Given problem -
Update the records below so that "center point" becomes "midpoint" and nothing else changes. Leave the pictures out of your answer.

Rows from a screen grounding dataset

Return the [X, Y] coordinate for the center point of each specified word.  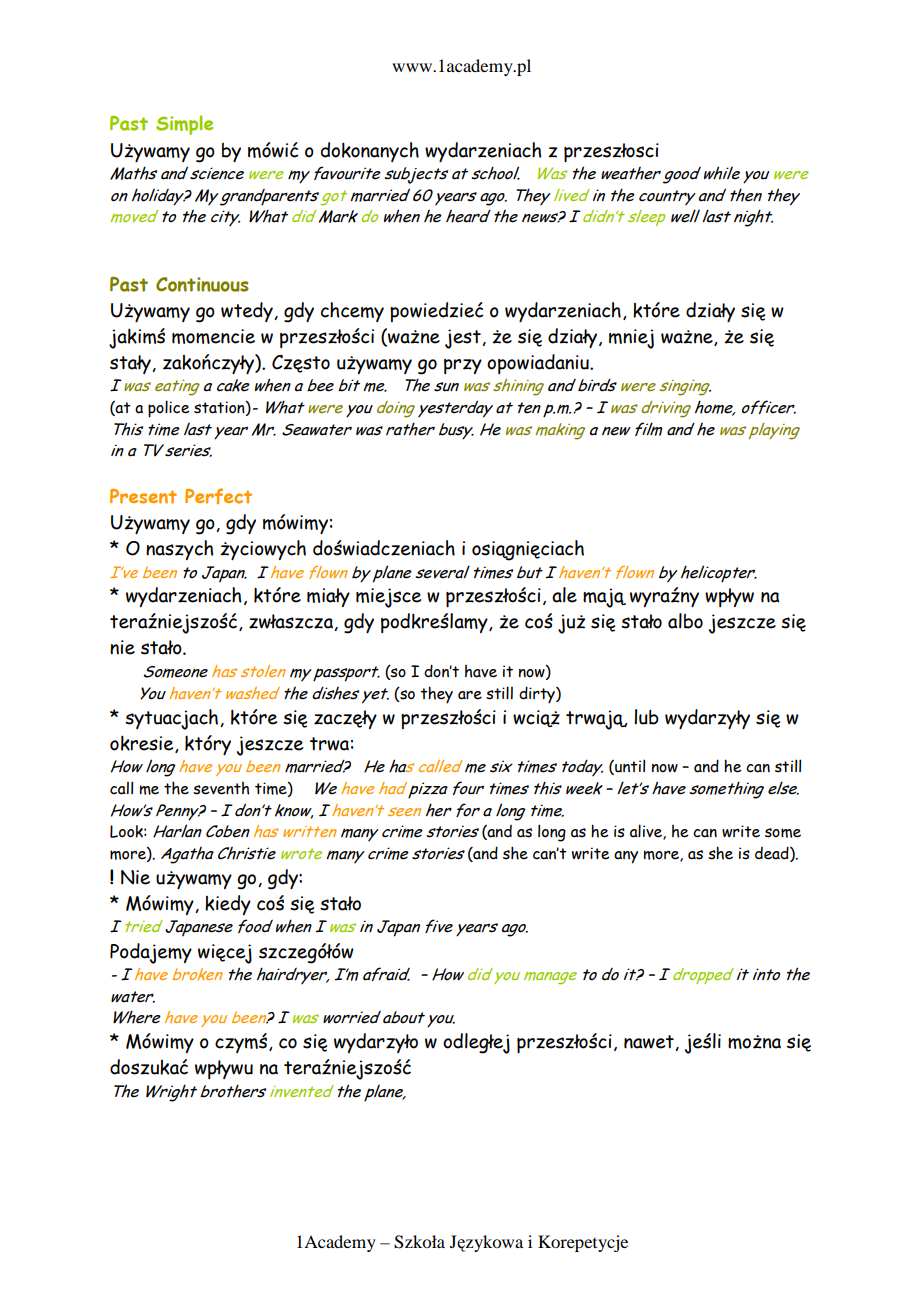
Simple [184, 125]
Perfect [218, 496]
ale [564, 595]
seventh [221, 788]
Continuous [202, 284]
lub [646, 717]
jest [464, 339]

In response -
Return the [X, Y] coordinate for the midpoint of each specified word.  
Simple [184, 125]
Perfect [218, 496]
ale [564, 595]
seventh [221, 788]
Continuous [202, 284]
lub [646, 717]
jest [464, 339]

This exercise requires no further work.